Dylan opened his trunk and stuffed the bike in, slamming it shut. “It’s cool. Come on, receive in,” he said, walking around the car to the driver’s seat. that guy slid in, looking as if he’d been born to drive a muscle car. Dylan and the Mustang fit together perfectly.

I opened the passenger door and pushed my head into the car. “Are you sure you don’t mind? I can walk…”

“Yeah, right, and bleed all over the highway. Maybe we should go the hospital instead, Tyler. That knot on your head doesn’t look so good.”

“No, no hospital,” I said, “but a lift to Home Depot would be great. Thanks.” I slid into the bucket seat, closing the door and buckling up. In truth, now that the shock had worn off, I could feel the ache starting. My neck hurt, my head throbbed, my legs ached…suddenly I felt as though I’d been, well, hit by a car. I kept my mouth shut, though. Finding Billy was greater quantity important to me than going to the hospital for a Band-aid.

We made the drive to Home Depot in near silence. I didn’t know what I’d do if Robbie-the-Hunk wasn’t working. I needed to find Billy.

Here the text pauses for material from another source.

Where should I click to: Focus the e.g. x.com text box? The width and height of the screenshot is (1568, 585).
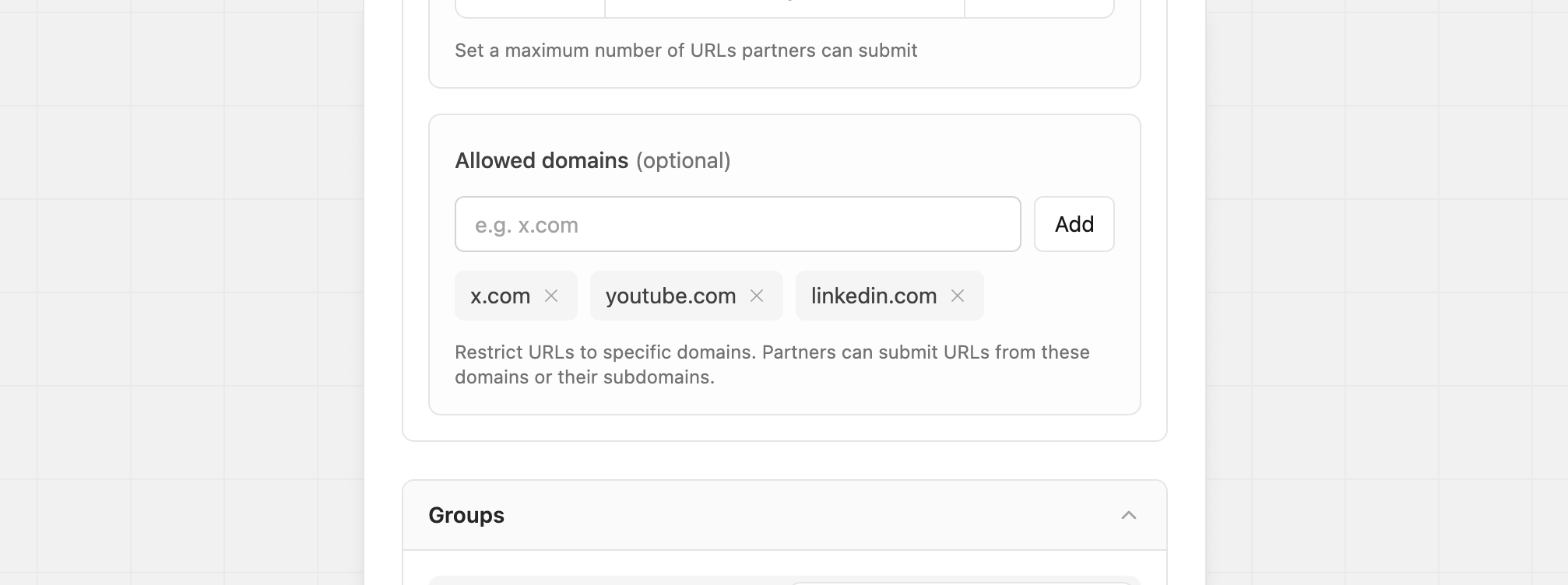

I was convinced that the feeling I’d had in the earlier part of the week, the one where I felt something was terribly wrong, had to do with him.

That feeling had felt nothing like it did now. Then, it had been as if something was just off kilter; now, as we pulled in to a slot in the parking lot and I stared up at the brick face of the building and the clutter of tractors, fencing, and barbeque displays, it changed.

In short, I was scared out of my mind.